▶ [Task prompt] Copy the lines running from the one that contains "The height and" to the end of the entries below, exactly and with no pictures.
::: Available records :::
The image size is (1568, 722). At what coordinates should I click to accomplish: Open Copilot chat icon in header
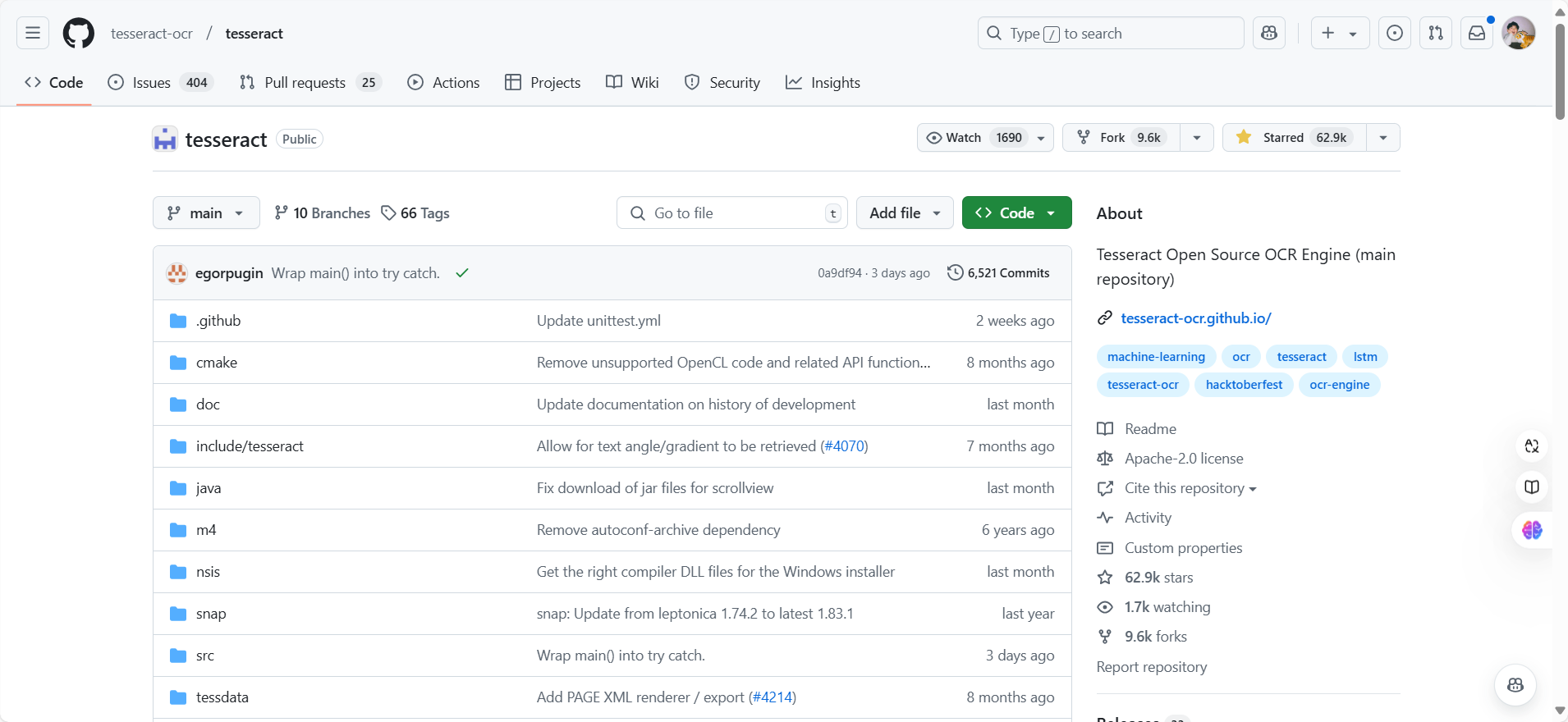(1269, 33)
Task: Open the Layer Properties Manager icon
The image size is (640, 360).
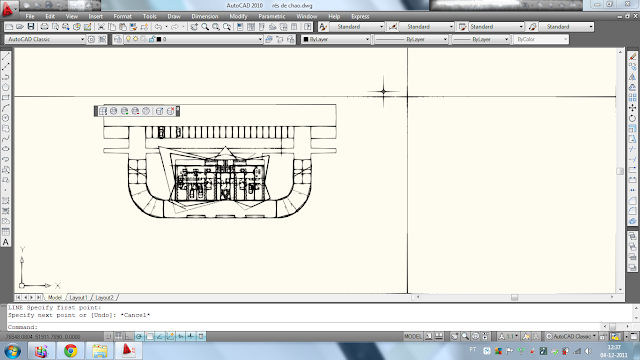Action: (x=118, y=39)
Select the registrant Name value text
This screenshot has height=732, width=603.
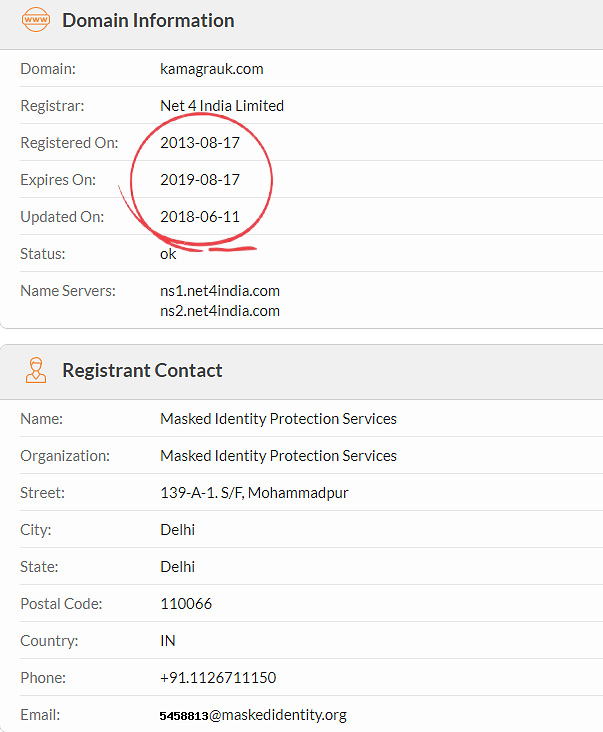pos(278,419)
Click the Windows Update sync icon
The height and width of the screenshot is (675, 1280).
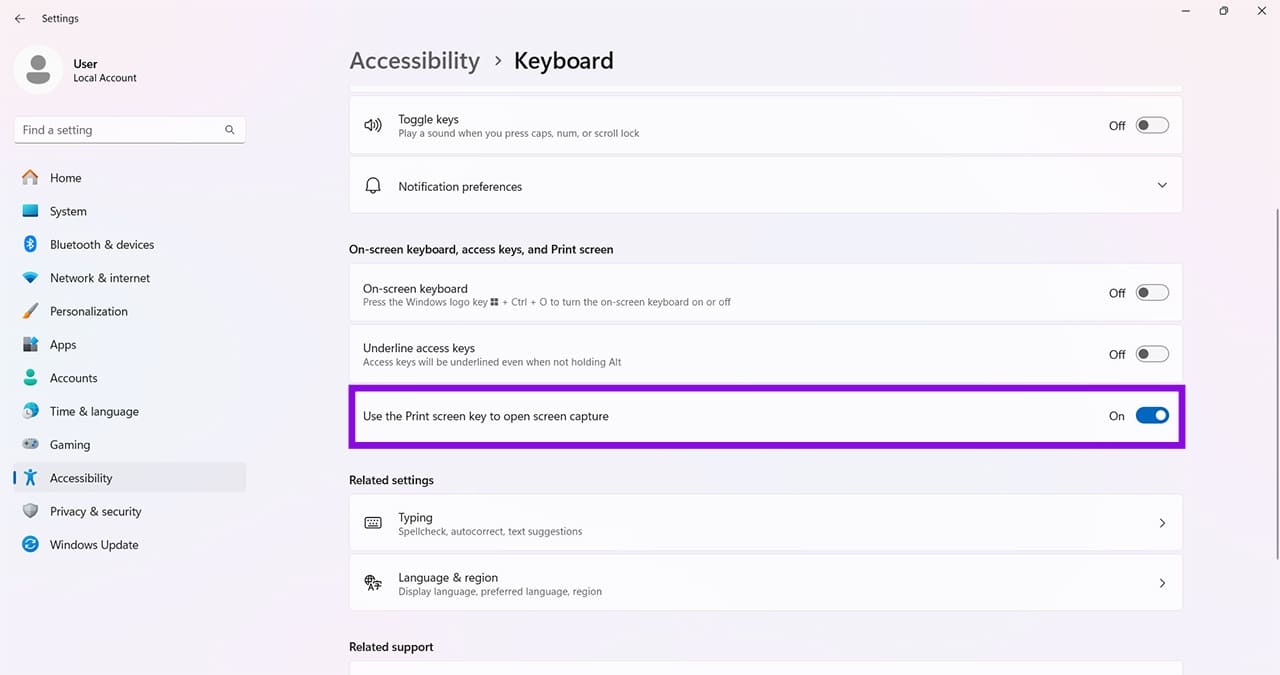pyautogui.click(x=30, y=545)
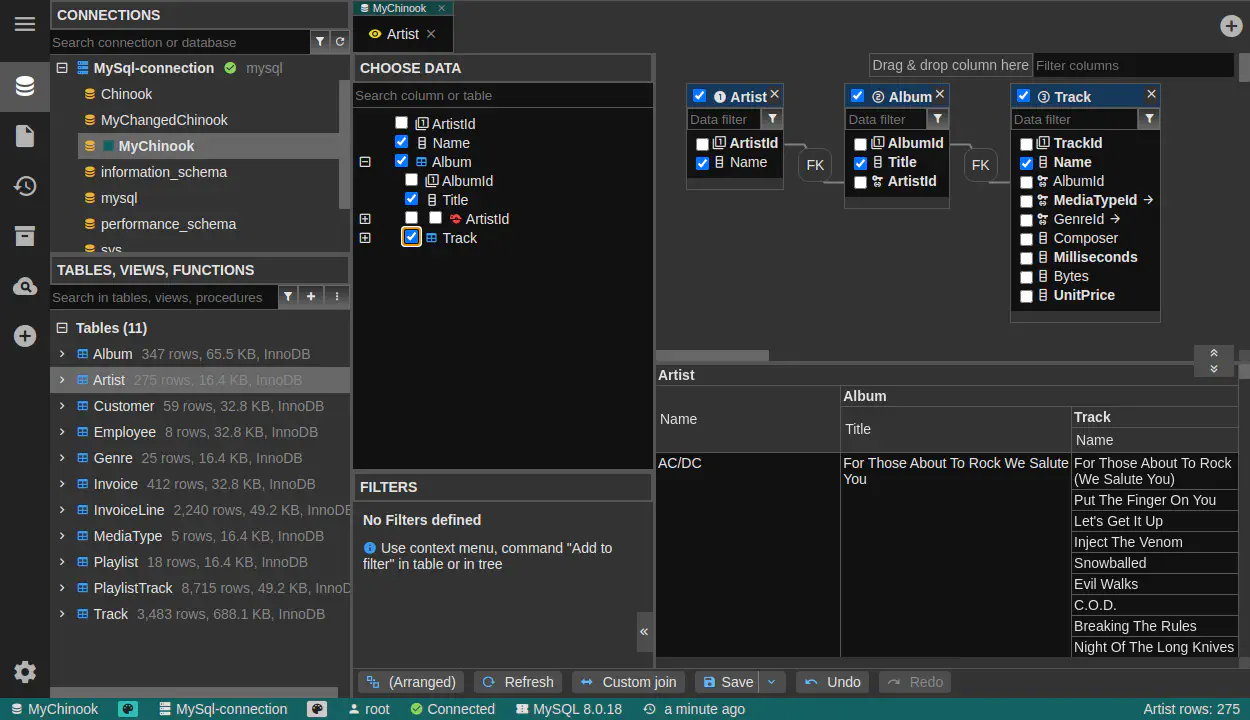This screenshot has height=720, width=1250.
Task: Click the filter icon in Track table box
Action: click(x=1150, y=119)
:::
▶ [Exercise answer]
The height and width of the screenshot is (675, 1280).
pyautogui.click(x=30, y=545)
This screenshot has height=720, width=1250.
Task: Click the filter icon in Track table box
Action: click(x=1150, y=119)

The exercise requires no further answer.